Up to and including the line containing "Viewport: 1205px width, 753px height.", please reproduce the lines of the listing below, starting from the top.

---------- Data for processing ----------

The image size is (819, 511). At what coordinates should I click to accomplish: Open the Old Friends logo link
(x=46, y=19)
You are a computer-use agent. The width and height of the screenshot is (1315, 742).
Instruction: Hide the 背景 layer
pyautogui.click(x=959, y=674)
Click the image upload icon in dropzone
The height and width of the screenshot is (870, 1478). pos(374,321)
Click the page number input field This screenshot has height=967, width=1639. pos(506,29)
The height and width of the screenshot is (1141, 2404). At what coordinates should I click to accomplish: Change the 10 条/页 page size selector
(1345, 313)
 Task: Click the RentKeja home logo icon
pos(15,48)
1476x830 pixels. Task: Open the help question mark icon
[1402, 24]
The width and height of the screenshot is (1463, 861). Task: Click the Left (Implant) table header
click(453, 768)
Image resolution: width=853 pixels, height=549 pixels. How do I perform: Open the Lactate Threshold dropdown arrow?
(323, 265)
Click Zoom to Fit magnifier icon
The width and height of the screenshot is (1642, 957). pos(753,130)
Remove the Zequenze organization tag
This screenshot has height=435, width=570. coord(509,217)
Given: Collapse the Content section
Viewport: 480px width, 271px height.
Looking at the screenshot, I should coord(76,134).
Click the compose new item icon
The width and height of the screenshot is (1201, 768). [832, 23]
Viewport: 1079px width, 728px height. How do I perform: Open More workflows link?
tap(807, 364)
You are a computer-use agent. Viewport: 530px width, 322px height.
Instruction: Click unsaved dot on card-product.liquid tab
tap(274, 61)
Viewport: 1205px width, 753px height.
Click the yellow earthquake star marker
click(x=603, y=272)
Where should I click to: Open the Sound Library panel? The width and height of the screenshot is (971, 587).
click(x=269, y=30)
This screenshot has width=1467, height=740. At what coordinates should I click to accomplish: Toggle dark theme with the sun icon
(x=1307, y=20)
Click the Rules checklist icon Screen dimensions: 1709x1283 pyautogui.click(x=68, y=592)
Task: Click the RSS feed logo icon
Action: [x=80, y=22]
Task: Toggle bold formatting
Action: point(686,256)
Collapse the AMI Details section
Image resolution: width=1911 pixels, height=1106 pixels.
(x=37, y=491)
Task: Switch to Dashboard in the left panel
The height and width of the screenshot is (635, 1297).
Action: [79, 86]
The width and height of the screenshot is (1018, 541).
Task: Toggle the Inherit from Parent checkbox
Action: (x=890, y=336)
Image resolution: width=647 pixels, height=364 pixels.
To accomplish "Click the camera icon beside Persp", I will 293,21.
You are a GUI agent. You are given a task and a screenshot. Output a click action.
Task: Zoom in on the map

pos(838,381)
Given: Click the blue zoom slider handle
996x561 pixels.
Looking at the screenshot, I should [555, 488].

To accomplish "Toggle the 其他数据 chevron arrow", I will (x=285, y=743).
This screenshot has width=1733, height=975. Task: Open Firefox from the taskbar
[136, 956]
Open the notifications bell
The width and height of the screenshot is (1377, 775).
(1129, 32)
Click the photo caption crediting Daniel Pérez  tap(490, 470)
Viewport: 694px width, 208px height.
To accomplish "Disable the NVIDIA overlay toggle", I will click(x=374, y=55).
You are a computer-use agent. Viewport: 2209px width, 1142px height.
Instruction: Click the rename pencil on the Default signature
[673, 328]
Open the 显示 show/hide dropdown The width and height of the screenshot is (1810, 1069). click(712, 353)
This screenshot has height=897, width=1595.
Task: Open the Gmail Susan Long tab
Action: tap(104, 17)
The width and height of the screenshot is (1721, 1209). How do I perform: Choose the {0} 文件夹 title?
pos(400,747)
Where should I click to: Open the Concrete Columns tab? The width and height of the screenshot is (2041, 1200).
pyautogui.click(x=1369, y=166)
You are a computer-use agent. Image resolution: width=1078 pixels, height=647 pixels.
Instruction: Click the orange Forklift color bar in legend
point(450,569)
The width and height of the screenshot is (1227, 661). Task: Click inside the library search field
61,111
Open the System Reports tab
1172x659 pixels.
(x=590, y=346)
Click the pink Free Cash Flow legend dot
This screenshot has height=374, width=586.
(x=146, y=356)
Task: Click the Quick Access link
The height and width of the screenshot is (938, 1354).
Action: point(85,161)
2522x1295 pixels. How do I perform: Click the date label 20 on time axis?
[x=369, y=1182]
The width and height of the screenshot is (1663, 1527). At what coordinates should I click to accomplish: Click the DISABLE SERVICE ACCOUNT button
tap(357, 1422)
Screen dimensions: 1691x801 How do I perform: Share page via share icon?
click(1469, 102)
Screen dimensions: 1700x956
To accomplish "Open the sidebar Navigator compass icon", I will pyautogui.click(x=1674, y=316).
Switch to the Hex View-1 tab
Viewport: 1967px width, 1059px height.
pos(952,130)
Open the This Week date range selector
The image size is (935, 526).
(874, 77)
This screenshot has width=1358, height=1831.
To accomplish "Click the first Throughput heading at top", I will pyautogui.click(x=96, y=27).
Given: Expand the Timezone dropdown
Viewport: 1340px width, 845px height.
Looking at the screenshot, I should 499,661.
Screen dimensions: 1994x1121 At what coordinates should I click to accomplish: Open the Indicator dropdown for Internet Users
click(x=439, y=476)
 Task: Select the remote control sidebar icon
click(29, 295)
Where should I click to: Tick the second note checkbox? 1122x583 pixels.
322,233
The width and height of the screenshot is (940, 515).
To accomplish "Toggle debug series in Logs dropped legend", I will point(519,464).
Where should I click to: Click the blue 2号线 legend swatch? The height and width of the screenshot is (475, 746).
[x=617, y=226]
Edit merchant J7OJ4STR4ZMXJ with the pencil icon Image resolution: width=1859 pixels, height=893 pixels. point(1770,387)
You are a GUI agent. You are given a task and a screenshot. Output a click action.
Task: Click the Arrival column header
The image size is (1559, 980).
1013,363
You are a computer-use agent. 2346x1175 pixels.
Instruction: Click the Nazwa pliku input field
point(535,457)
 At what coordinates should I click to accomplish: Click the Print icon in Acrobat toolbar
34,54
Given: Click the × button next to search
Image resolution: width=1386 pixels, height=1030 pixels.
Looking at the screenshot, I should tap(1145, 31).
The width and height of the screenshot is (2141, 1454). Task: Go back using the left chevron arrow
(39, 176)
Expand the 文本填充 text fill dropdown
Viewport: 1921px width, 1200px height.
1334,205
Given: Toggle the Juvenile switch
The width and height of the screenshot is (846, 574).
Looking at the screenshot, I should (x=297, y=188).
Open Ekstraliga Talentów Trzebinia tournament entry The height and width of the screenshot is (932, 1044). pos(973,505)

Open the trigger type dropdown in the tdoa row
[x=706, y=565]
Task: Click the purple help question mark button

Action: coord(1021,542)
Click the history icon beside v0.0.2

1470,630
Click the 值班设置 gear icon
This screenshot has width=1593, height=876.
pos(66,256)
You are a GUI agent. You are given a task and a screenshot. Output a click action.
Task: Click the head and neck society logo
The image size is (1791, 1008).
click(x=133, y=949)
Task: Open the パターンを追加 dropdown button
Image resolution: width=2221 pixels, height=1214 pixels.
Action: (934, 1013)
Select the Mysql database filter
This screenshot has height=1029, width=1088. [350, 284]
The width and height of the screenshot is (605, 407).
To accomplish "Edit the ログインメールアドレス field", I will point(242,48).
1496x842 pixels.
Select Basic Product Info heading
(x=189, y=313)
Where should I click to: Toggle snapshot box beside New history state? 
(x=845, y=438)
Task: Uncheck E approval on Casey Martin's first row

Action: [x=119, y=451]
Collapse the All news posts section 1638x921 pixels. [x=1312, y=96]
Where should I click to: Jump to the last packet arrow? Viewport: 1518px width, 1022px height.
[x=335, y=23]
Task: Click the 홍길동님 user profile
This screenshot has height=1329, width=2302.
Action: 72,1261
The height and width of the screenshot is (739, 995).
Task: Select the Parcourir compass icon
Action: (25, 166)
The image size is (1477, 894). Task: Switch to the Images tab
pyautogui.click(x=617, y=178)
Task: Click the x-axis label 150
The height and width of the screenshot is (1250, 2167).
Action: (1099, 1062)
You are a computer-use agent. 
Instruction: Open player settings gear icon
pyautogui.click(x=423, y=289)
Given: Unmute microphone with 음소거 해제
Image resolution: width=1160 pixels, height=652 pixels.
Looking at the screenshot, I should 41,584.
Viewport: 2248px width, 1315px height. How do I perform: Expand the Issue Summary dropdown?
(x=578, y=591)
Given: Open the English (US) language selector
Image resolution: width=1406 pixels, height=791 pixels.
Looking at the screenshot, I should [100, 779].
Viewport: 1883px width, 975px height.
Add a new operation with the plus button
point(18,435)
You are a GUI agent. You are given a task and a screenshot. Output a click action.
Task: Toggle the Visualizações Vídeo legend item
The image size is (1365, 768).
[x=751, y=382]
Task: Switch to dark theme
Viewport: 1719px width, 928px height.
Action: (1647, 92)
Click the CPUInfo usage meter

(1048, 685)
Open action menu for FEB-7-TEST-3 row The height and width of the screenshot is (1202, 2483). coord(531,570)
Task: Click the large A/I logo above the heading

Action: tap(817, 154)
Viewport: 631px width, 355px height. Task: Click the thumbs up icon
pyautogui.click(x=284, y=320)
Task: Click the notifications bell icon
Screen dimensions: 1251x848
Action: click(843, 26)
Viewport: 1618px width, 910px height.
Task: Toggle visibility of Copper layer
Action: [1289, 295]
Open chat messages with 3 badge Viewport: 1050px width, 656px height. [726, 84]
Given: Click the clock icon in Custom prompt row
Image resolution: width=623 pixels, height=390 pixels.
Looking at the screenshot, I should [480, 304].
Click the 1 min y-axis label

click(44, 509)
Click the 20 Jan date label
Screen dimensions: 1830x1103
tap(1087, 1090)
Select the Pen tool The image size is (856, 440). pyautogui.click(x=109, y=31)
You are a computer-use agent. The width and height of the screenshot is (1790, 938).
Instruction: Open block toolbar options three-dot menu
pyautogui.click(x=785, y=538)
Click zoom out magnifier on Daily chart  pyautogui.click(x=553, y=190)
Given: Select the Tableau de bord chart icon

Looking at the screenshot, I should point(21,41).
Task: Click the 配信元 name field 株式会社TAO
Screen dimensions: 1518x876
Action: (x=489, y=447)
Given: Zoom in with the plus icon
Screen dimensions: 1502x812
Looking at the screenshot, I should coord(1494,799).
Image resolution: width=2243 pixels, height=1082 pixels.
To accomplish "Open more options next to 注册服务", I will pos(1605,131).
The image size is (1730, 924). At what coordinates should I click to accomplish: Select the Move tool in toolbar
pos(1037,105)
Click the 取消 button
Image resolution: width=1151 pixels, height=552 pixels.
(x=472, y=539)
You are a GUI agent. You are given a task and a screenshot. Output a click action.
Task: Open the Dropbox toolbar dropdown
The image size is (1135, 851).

----------

Solution to the problem
The image size is (819, 511). At what coordinates should I click to accomplish: Open the Old Friends logo link
(x=46, y=19)
You are a computer-use agent. The width and height of the screenshot is (1315, 742).
Instruction: Hide the 背景 layer
pyautogui.click(x=959, y=674)
Click the image upload icon in dropzone
The height and width of the screenshot is (870, 1478). pos(374,321)
Click the page number input field This screenshot has height=967, width=1639. pos(506,29)
The height and width of the screenshot is (1141, 2404). At what coordinates should I click to accomplish: Change the 10 条/页 page size selector
(1345, 313)
 Task: Click the RentKeja home logo icon
pos(15,48)
1476x830 pixels. Task: Open the help question mark icon
[1402, 24]
The width and height of the screenshot is (1463, 861). Task: Click the Left (Implant) table header
click(453, 768)
Image resolution: width=853 pixels, height=549 pixels. How do I perform: Open the Lactate Threshold dropdown arrow?
(323, 265)
Click Zoom to Fit magnifier icon
The width and height of the screenshot is (1642, 957). pos(753,130)
Remove the Zequenze organization tag
This screenshot has height=435, width=570. coord(509,217)
Given: Collapse the Content section
Viewport: 480px width, 271px height.
Looking at the screenshot, I should coord(76,134).
Click the compose new item icon
The width and height of the screenshot is (1201, 768). [832, 23]
Viewport: 1079px width, 728px height. How do I perform: Open More workflows link?
tap(807, 364)
You are a computer-use agent. Viewport: 530px width, 322px height.
Instruction: Click unsaved dot on card-product.liquid tab
tap(274, 61)
Viewport: 1205px width, 753px height.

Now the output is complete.